Wed, 31 Mar 2004

Fear of terrorism reemerging in SE Asia

Agencies Kuala Lumpur

Even after taking harsh measures against terrorists after the deadly 2002 Bali blasts, recent bomb attacks indicate that terrorism has not been suppressed in Southeast Asia.

A small explosive device was hurled outside the Australian High Commission building in Malaysia's capital on Tuesday but caused no injuries or damage, officials said.

It was the first such incident involving a foreign embassy in mainly Muslim Malaysia and comes a week after Prime Minister Abdullah Ahmad Badawi scored a landslide win against the Islamist opposition in general elections.

No one claimed responsibility and no arrests were made, police said.

In the Philippines, the police foiled a terrorist strike on Tuesday similar in scale to the Madrid bombings with the arrest of four militants from a group linked to al-Qaeda and the seizure of powerful explosives.

"We have pre-empted a Madrid-level attack on the metropolis by capturing an explosive cache of 36 kilograms," Philippine President Gloria Arroyo told reporters, comparing the plot to the March 11 bombings in the Spanish capital that claimed almost 200 lives.

The explosive cache "was intended to be used for bombing (shopping) malls and trains in Metropolitan Manila," by the four Abu Sayyaf militants, she said.

"The most dangerous terrorist cell of the Abu Sayyaf has been dismantled," said Arroyo, a leading Asian ally of the U.S.-led war on terrorism.

Meanwhile, tourists have fled Thailand's troubled southern provinces after a weekend bomb attack targeted Malaysians, and officials say they fear it may take years to draw visitors back.

Thailand's Muslim-majority south has been plagued by violent unrest since Jan. 4, when masked gunmen raided an arms depot and killed four soldiers, triggering a wave of violence that the government has failed to suppress.

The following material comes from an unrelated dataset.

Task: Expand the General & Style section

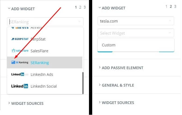Action: [x=118, y=85]
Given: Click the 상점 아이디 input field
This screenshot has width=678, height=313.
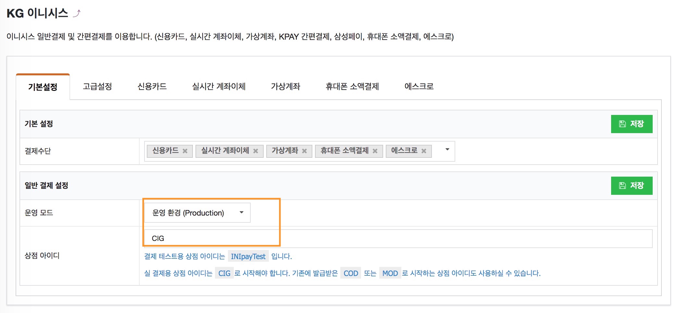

But Saturday's blast which wounded 28 people in Sungai Kolok, a small town on the Malaysian border popular with tourists, was the first aimed at civilians -- and the resulting panic has devastated the tourism industry.

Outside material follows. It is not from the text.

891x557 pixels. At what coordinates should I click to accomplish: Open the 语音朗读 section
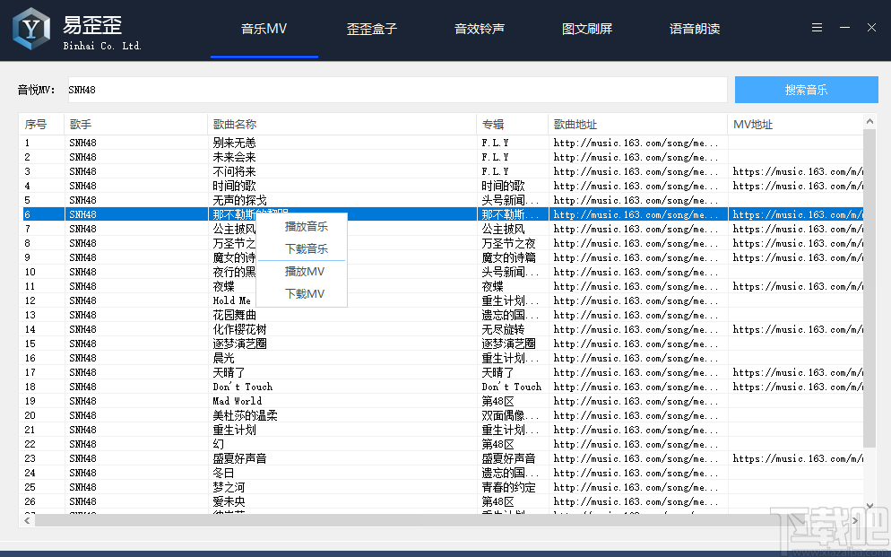694,28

"Within the next two years, a lot of people who work in tourism here will become fishermen," Abdul Aziz Awangseman, chairman of Narathiwat province's Tourist Business Association, told AFP.

"After the events of Jan. 4, tourism decreased here by about 70 percent, but the bomb happened just one kilometer from the Malaysian border, so people in Malaysia are scared, and maybe it's down to 90 percent now."

Though these violent incidents were small in nature, they pose a serious threat to the notion that Southeast Asia has been recovering from terror which brought death and destruction to the region during the last four years

The bomb in Malaysia caused no injuries or damage to property after hitting the front fence of the Australian High Commission in central Kuala Lumpur and exploding, Australian Deputy High Commissioner Simon Merrifield told AFP.

He declined to speculate on whether it was a terrorist incident or the expression of some personal grudge against Australia.

Merrifield described the attack as "a minor incident involving a small improvised explosive device being thrown from a car at ten to five this morning (3:50 a.m. in Jakarta).

Malaysia tightened security around foreign embassies on Tuesday after the incident at the Australian High Commission, officials said.

In a separate development in Manila, the U.S. Embassy charge d'affaires Joseph Mussomeli, praised Arroyo for the arrests, saying that the "the timely response to this threat has likely prevented a major tragedy."